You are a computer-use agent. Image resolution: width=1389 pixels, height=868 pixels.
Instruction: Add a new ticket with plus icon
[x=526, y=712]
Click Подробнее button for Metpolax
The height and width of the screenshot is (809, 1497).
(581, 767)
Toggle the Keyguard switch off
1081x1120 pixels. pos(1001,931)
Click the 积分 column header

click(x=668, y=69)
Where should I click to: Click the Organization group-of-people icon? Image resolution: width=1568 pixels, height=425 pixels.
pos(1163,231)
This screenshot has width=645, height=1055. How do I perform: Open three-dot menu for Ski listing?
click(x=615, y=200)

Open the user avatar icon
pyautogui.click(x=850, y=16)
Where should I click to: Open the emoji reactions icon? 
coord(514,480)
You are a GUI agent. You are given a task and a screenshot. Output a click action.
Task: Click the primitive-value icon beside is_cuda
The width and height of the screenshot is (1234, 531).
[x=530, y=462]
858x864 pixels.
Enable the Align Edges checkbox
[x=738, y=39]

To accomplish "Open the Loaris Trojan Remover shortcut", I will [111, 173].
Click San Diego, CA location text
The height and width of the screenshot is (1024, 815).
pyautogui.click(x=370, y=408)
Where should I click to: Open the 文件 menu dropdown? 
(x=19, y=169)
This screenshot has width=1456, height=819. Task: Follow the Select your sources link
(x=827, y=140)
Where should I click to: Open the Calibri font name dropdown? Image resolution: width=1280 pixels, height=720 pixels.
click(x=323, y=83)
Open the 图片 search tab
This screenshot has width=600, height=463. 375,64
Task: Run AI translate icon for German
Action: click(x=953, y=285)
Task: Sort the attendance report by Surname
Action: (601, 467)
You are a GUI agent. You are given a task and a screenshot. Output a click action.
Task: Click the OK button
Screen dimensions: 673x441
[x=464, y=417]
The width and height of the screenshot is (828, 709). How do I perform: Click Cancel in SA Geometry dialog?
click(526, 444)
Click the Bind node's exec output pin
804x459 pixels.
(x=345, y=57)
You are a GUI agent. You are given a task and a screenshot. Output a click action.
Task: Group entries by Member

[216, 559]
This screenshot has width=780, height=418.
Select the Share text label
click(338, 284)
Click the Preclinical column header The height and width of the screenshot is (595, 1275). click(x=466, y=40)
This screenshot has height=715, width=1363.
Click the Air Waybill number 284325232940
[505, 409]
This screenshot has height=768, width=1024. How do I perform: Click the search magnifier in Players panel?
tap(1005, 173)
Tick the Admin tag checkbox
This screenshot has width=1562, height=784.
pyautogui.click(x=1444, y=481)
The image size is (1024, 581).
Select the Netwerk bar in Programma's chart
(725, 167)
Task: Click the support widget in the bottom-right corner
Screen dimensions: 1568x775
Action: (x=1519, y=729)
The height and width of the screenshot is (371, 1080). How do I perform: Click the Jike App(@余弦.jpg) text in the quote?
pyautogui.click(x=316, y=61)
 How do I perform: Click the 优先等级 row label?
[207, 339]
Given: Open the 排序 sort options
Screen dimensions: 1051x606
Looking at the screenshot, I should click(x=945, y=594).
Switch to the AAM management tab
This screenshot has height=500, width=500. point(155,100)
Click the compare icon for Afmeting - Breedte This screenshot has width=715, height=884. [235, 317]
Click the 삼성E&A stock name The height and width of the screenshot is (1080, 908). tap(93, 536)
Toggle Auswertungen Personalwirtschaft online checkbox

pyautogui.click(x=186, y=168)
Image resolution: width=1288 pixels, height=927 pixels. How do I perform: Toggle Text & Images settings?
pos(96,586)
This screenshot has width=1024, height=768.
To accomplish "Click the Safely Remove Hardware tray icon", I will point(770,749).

• Required work:
Give again only the lines of the material above that run from the one with "Switch to the AAM management tab" through the end, both included, exactly as they appear.

• Reply to the exercise:
Switch to the AAM management tab
This screenshot has height=500, width=500. point(155,100)
Click the compare icon for Afmeting - Breedte This screenshot has width=715, height=884. [235, 317]
Click the 삼성E&A stock name The height and width of the screenshot is (1080, 908). tap(93, 536)
Toggle Auswertungen Personalwirtschaft online checkbox

pyautogui.click(x=186, y=168)
Image resolution: width=1288 pixels, height=927 pixels. How do I perform: Toggle Text & Images settings?
pos(96,586)
This screenshot has width=1024, height=768.
To accomplish "Click the Safely Remove Hardware tray icon", I will point(770,749).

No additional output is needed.